United States — 11 cities
The US carries the bulk of the schedule. Eleven venues spread coast to coast: Atlanta, Boston (Foxborough), Dallas, Houston, Kansas City, Los Angeles (Inglewood), Miami, New York / New Jersey (East Rutherford), Philadelphia, San Francisco Bay Area (Santa Clara), Seattle.
MetLife Stadium in East Rutherford hosts the final on July 19. The semi-finals run at AT&T Stadium (Dallas) and Mercedes-Benz Stadium (Atlanta). Most knockout fixtures stay east — the bracket draw deliberately concentrates later rounds in higher-capacity east-coast venues.
Mexico — 3 cities
Mexico City, Guadalajara, Monterrey. The tournament opens at Estadio Azteca in Mexico City — the only stadium in WC history to host three opening matches (1970, 1986, 2026). Mexico's draw is structured so the host nation plays its group-stage matches at home; their knockout path immediately exits Mexico unless they top their group.
Canada — 2 cities
Toronto and Vancouver. Both host group-stage matches and one knockout round each. Vancouver's BC Place is the largest indoor venue on the tournament's roster, which matters for any group-stage games scheduled into the rainy Pacific Northwest fall.

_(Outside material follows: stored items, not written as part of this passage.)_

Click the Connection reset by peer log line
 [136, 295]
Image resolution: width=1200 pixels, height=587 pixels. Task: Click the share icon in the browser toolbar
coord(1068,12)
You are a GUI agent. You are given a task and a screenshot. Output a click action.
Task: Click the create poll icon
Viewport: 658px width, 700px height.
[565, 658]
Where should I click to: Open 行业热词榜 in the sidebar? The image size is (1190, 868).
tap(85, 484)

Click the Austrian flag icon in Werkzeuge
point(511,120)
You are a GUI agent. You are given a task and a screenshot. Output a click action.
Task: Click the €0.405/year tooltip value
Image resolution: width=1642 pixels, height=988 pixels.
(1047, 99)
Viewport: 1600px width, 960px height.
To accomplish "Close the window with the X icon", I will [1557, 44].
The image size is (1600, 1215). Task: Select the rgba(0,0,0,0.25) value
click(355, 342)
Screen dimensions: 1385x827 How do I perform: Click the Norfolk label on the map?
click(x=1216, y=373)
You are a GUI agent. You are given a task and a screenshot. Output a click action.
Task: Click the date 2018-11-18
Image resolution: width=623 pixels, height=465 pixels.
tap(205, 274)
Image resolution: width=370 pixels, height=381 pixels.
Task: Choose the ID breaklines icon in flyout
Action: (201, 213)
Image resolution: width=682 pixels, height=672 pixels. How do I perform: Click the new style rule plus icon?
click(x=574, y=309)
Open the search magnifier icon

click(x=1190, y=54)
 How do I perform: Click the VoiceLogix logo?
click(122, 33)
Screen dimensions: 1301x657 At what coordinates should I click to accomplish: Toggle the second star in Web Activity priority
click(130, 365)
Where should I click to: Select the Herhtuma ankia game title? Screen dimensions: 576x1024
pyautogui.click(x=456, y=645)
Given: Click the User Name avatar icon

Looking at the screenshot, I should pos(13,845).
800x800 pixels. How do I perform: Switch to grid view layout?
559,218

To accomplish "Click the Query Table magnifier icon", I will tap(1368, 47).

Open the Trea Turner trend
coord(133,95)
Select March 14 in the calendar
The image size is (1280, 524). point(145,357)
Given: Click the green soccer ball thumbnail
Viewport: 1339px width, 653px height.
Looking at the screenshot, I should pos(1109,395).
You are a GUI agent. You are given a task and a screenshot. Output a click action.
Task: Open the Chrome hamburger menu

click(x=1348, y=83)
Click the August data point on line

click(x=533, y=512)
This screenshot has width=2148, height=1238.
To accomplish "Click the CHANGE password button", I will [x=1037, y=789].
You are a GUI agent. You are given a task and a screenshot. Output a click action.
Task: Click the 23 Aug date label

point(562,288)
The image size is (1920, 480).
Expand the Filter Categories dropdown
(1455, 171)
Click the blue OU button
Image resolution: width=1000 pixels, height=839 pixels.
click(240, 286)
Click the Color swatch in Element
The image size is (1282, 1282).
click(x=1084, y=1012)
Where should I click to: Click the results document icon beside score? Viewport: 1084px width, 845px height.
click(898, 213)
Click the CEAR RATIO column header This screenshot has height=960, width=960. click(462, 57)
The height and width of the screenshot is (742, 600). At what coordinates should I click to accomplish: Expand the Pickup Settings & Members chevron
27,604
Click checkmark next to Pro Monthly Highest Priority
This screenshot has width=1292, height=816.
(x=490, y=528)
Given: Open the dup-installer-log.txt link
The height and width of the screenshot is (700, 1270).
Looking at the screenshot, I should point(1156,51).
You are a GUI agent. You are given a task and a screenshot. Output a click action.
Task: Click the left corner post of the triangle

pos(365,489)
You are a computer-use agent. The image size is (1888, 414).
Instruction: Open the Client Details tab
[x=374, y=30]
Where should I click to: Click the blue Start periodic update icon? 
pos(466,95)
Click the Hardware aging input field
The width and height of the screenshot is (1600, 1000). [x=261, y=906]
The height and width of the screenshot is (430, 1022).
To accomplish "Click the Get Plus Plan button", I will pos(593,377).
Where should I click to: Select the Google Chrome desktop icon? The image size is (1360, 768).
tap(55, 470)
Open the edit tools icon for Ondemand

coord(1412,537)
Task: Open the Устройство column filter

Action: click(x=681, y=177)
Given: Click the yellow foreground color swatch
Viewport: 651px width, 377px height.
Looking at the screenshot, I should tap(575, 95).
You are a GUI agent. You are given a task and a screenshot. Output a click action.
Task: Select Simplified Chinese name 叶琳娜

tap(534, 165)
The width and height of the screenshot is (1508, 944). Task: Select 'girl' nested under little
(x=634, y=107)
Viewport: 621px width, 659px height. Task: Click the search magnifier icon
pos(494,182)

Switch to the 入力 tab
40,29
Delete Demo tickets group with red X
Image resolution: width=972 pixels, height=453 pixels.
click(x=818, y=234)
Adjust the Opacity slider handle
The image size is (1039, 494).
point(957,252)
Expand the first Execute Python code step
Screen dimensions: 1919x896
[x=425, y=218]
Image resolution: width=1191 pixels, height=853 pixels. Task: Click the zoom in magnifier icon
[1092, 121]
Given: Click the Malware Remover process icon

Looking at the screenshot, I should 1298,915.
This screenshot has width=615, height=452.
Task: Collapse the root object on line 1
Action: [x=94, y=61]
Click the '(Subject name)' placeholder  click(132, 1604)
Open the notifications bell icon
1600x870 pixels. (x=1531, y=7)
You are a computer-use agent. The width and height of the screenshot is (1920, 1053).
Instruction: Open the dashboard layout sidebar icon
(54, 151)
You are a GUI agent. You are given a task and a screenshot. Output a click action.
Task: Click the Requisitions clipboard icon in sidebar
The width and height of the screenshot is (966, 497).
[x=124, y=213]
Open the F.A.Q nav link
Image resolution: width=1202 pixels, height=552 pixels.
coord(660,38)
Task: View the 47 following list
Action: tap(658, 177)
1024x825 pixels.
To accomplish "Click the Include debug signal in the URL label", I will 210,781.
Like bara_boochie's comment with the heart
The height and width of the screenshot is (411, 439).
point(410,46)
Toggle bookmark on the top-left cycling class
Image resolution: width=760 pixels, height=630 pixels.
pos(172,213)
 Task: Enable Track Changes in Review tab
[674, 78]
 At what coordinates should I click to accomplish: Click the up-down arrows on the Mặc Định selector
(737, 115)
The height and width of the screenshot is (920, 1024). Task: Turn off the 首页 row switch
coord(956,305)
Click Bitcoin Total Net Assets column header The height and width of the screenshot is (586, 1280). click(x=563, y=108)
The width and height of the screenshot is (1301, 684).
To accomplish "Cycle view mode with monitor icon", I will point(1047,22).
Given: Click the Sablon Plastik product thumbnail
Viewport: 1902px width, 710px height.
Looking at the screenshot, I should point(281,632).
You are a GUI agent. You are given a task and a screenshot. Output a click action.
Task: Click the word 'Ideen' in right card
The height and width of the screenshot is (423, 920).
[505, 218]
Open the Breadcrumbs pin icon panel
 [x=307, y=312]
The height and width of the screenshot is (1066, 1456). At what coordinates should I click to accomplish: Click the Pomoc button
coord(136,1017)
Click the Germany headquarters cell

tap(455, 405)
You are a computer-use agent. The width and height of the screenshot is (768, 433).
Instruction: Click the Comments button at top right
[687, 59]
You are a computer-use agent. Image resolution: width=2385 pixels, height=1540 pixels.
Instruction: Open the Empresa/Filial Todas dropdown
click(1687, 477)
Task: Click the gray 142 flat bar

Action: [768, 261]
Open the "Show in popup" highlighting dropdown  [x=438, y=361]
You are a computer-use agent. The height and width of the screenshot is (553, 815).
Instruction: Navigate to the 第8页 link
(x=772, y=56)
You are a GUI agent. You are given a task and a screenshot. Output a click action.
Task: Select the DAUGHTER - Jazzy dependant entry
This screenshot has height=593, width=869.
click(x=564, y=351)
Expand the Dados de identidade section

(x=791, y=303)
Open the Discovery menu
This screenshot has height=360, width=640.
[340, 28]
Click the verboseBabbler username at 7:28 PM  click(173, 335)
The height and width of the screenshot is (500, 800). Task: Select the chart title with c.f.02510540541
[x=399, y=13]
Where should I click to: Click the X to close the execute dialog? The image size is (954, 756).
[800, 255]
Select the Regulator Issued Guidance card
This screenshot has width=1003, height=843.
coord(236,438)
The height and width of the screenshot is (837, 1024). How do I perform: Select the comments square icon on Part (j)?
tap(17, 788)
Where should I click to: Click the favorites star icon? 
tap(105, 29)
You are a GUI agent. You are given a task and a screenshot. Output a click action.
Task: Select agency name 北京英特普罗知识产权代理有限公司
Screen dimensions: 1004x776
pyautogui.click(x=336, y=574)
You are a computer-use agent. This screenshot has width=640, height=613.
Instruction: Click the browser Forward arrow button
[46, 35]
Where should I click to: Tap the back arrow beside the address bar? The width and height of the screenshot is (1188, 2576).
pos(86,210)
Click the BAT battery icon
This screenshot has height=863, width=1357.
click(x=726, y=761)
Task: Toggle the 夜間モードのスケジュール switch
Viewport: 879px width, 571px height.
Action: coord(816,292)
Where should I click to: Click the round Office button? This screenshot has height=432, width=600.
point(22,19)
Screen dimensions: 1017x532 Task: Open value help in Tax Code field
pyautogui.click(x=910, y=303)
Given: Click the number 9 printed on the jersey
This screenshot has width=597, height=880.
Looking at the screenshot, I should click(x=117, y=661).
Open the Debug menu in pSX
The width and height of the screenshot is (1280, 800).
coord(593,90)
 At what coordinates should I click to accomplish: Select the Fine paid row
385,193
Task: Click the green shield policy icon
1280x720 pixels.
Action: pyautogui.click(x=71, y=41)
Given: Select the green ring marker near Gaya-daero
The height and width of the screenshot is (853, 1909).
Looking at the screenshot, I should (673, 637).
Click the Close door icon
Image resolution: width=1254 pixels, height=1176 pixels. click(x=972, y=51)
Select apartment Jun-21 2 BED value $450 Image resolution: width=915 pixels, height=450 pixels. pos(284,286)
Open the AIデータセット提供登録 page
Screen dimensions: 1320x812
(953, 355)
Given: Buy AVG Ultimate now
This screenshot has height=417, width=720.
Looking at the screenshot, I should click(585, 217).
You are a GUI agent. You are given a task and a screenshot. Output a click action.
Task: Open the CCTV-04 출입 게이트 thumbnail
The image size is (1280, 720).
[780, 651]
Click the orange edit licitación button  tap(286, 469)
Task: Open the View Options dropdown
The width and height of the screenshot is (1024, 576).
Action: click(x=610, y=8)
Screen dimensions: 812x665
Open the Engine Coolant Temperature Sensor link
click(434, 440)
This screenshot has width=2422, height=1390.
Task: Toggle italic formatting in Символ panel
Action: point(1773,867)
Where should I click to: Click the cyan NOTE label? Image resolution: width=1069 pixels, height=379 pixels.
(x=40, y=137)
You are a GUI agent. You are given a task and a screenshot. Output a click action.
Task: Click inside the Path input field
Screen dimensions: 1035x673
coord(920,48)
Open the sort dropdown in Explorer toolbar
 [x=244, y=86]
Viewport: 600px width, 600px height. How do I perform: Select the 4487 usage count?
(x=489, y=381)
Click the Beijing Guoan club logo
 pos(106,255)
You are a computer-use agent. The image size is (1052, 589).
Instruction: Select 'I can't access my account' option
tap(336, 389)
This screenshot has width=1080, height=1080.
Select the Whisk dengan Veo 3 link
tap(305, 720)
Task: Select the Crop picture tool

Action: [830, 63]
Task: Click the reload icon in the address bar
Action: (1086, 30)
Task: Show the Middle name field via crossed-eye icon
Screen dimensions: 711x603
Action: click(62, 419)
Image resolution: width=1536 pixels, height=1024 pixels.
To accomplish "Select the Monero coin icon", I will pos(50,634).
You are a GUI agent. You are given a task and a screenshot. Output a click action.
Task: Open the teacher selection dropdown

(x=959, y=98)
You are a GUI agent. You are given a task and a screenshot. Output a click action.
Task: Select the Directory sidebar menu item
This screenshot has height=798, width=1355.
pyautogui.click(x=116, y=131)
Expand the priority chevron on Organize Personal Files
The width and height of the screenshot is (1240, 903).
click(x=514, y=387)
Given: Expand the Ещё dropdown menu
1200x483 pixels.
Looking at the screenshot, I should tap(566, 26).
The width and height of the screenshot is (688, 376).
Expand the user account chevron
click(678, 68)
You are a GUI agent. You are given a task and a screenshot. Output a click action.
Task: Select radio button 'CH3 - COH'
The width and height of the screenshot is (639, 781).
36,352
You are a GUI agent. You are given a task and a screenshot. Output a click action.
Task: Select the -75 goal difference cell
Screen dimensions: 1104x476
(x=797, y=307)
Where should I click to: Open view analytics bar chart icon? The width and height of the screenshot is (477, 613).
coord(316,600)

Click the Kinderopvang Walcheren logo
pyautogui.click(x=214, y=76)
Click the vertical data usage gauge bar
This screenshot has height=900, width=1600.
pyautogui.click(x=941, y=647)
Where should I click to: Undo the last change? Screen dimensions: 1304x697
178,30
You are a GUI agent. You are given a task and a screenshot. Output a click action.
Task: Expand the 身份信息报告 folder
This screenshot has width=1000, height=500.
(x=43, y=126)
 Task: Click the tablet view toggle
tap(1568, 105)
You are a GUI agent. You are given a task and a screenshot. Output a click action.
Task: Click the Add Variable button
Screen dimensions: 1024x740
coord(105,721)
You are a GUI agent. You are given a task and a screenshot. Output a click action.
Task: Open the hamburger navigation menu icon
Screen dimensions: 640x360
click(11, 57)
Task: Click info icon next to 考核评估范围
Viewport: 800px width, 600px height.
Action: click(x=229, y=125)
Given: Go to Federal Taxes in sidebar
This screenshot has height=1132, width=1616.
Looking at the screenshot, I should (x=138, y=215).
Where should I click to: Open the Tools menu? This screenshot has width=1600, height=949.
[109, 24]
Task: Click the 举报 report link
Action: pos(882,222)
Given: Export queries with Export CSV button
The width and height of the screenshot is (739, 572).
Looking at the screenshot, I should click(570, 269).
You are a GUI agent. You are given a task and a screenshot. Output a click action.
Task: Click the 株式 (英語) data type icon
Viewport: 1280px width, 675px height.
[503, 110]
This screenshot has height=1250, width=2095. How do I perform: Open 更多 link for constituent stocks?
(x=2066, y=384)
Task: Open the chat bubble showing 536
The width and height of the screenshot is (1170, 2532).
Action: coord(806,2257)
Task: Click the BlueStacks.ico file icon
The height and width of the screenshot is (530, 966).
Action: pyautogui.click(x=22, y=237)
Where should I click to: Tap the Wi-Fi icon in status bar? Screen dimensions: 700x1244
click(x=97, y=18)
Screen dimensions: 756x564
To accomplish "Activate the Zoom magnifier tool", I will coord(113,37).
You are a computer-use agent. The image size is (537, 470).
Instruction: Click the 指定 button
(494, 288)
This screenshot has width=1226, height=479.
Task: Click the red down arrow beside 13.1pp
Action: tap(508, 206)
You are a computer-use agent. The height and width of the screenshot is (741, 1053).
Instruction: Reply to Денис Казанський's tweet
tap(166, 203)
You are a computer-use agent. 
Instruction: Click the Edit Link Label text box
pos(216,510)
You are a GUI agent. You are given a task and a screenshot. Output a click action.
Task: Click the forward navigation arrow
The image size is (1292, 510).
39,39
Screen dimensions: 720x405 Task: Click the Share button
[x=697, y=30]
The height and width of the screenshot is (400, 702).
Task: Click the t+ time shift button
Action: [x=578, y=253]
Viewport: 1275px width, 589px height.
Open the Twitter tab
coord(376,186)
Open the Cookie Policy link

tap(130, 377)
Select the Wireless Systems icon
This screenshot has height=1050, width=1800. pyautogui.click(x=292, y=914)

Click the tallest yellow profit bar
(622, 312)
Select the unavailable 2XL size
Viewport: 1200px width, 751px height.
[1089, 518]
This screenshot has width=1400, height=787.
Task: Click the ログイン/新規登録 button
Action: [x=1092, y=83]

Why the venue list shapes the bracket
Three timezones, three climate zones, two languages — the venue spread imposes travel-and-recovery constraints the older 32-team tournaments didn't have. Group winners advance to the Round of 32; the bracket pairs them by venue cluster, so a team topping a Mexican group goes through a southwestern US knockout path, while groups based in eastern US venues feed an east-coast knockout track.
For predictions this matters. A team's third group match might be 2,500km from their first — and the round-of-32 fixture three days after that could be another 1,500km away. Cortex's international calibration band lifts the publish floor to 70 in part because travel-fatigue variance on a continent-wide tournament is harder to model than at a single-country event.
What we'll be tracking
Beyond the standard pre-match signal pack, World Cup reads weight three additional inputs: opponent club-form per starter (national-team minutes are too sparse alone), recent international-window results (WC qualifiers + UEFA Nations / Copa America games), and venue/travel context as outlined above.
The publish floor stays at 70 for the entire tournament. Anything below abstains. We expect roughly two to four reads per matchday during groups, fewer in the knockouts where variance climbs.